▸ Problem to solve
Rewrite every one of the items with each "button" changed to "control" and everything else left as is. Omit the pictures from your answer.

▸ Input for this task
_ _ _

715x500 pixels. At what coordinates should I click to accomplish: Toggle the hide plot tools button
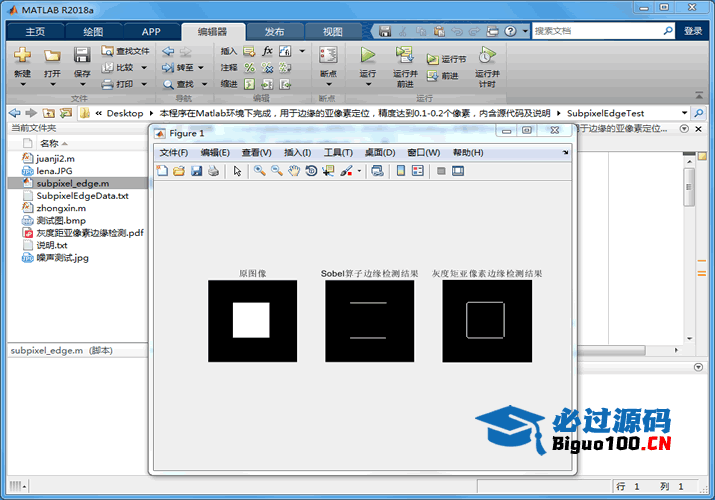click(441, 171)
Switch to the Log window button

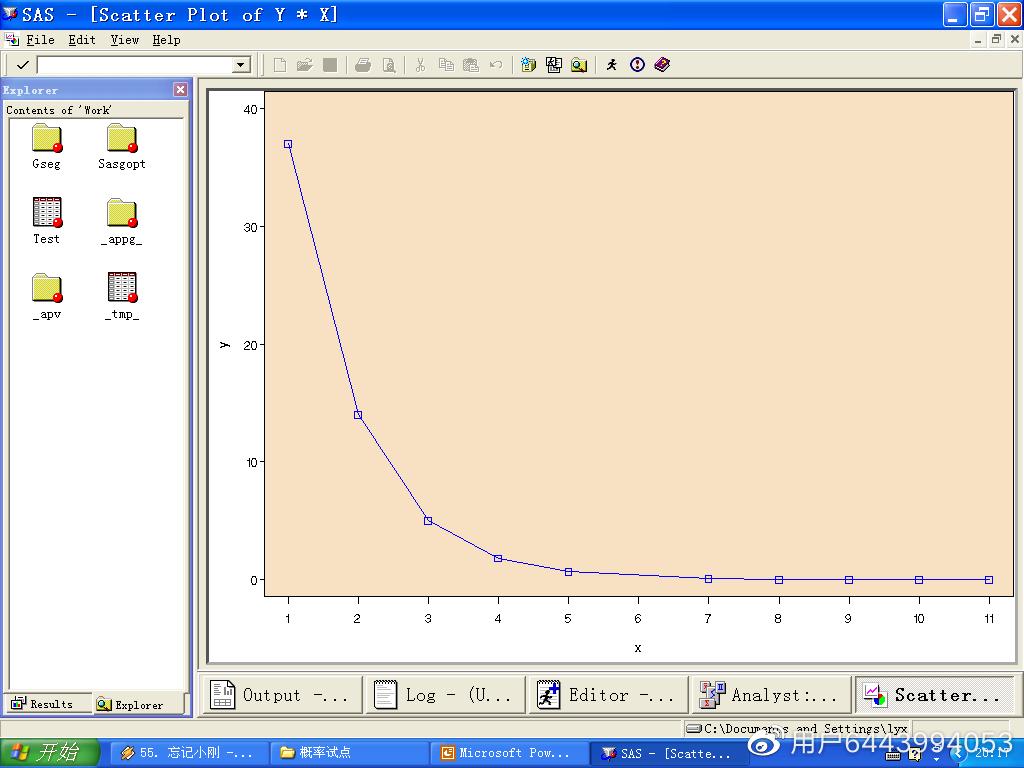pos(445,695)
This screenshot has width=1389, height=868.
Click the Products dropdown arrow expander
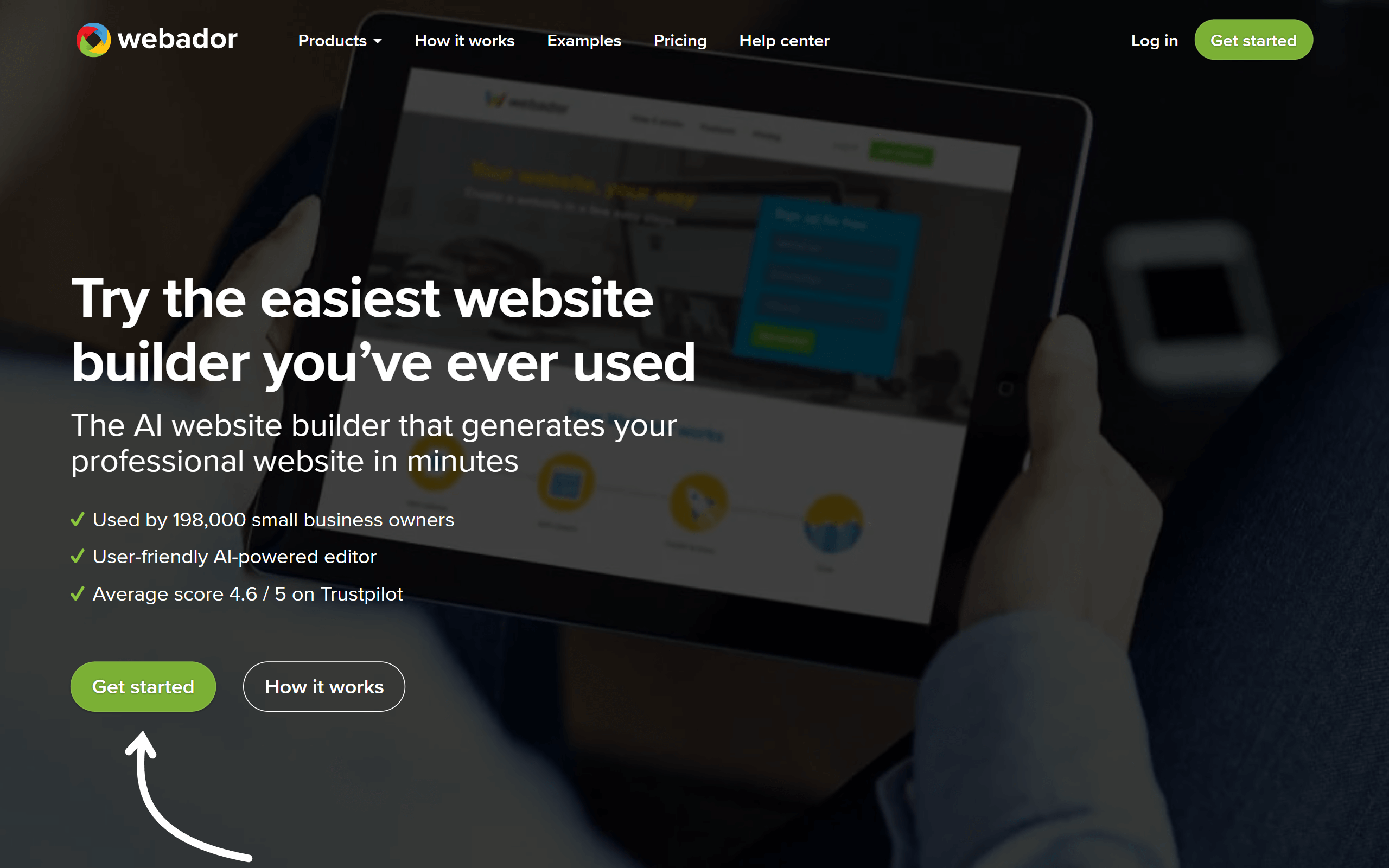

_ _ _

▸ Solved exercise
715x500 pixels. At what coordinates should I click to accomplish: Toggle the hide plot tools control
click(441, 171)
Switch to the Log window control

pos(445,695)
This screenshot has width=1389, height=868.
Click the Products dropdown arrow expander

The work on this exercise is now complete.